▸ **EXERCISE DIRECTIONS**: Reproduce precisely the lines of the listing below, starting with the line that contains "Task: Switch to" and stopping after the line that contains "Given: Click the"; include nothing else.

▸ **INPUT DATA**:
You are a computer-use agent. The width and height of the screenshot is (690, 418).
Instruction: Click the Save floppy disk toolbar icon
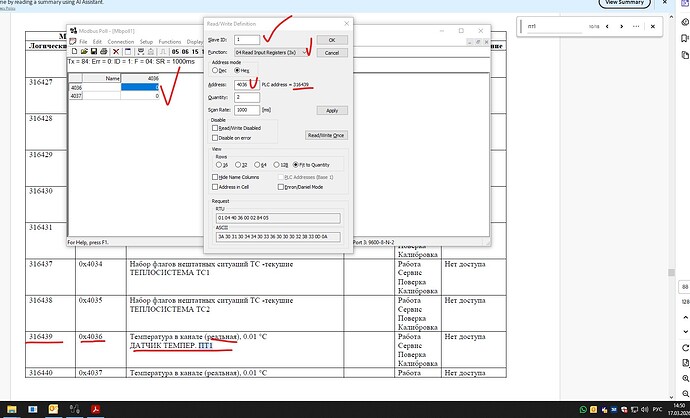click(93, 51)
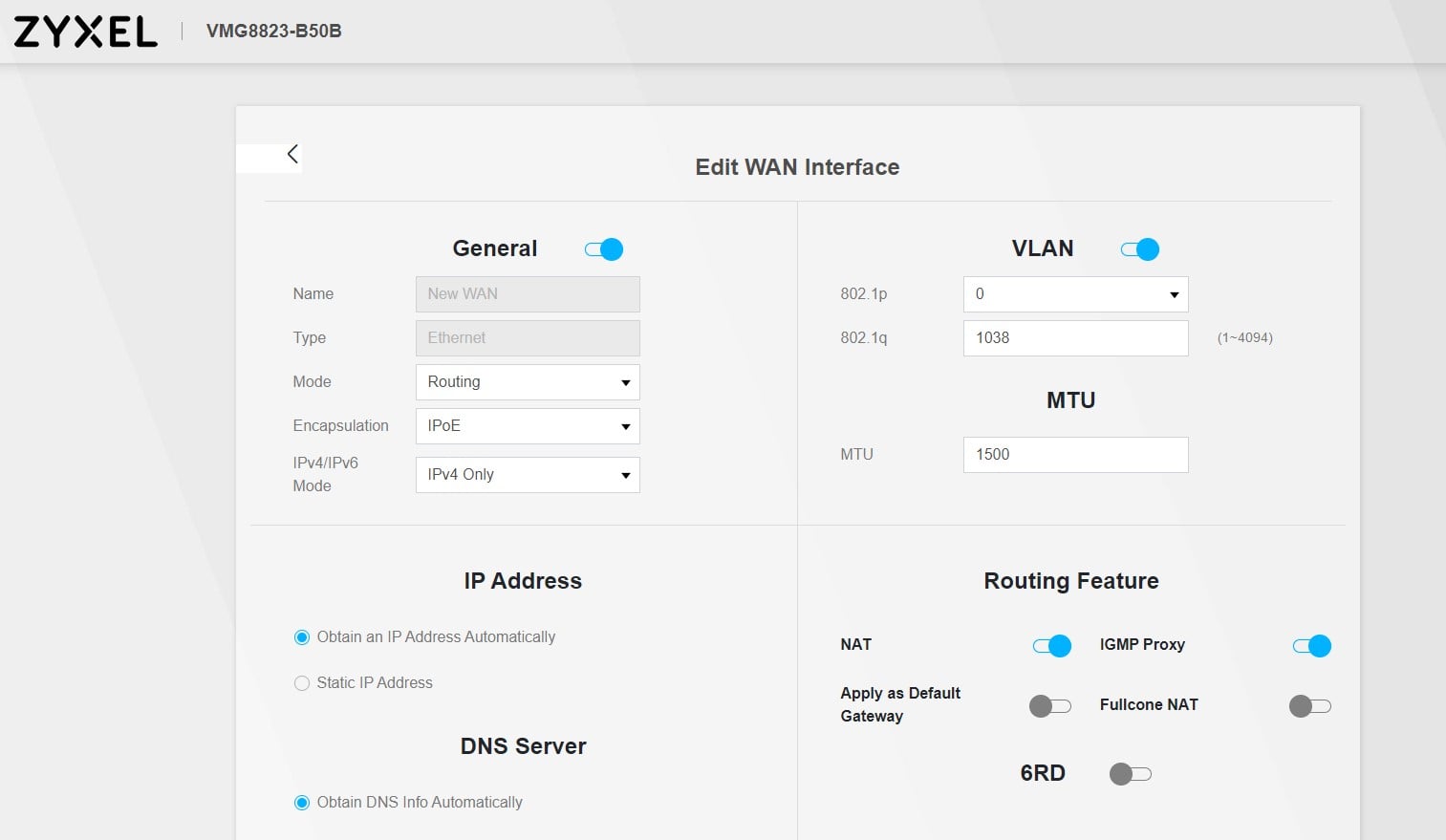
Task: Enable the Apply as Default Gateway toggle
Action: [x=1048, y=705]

...

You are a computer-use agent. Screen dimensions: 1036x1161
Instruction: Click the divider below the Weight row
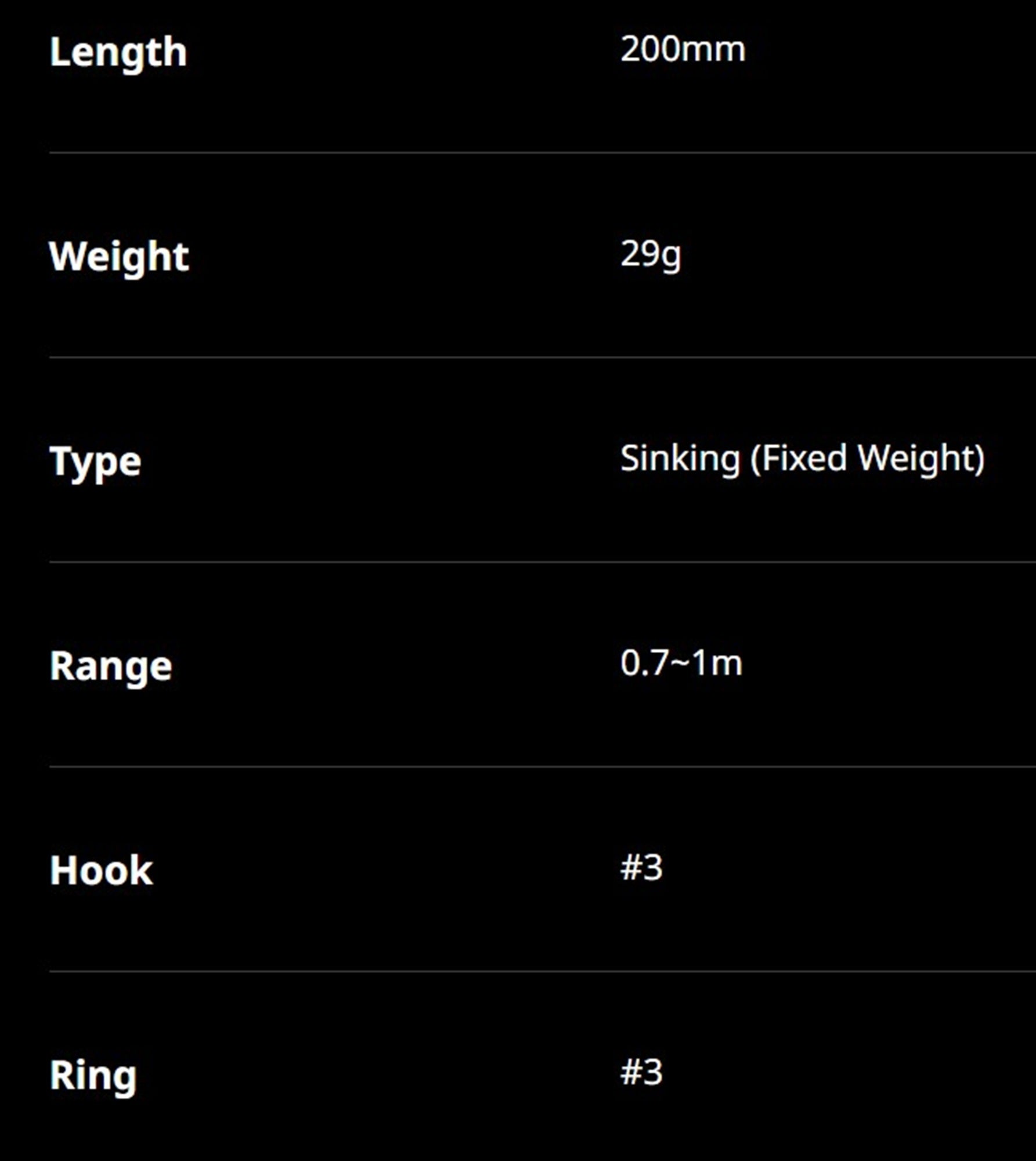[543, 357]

...

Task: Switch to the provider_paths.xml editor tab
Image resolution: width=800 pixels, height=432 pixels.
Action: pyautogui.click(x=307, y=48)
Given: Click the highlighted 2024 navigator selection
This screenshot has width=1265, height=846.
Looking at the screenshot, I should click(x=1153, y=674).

▸ **RESPONSE AREA**:
Task: Switch to the provider_paths.xml editor tab
Image resolution: width=800 pixels, height=432 pixels.
Action: pyautogui.click(x=307, y=48)
Given: Click the highlighted 2024 navigator selection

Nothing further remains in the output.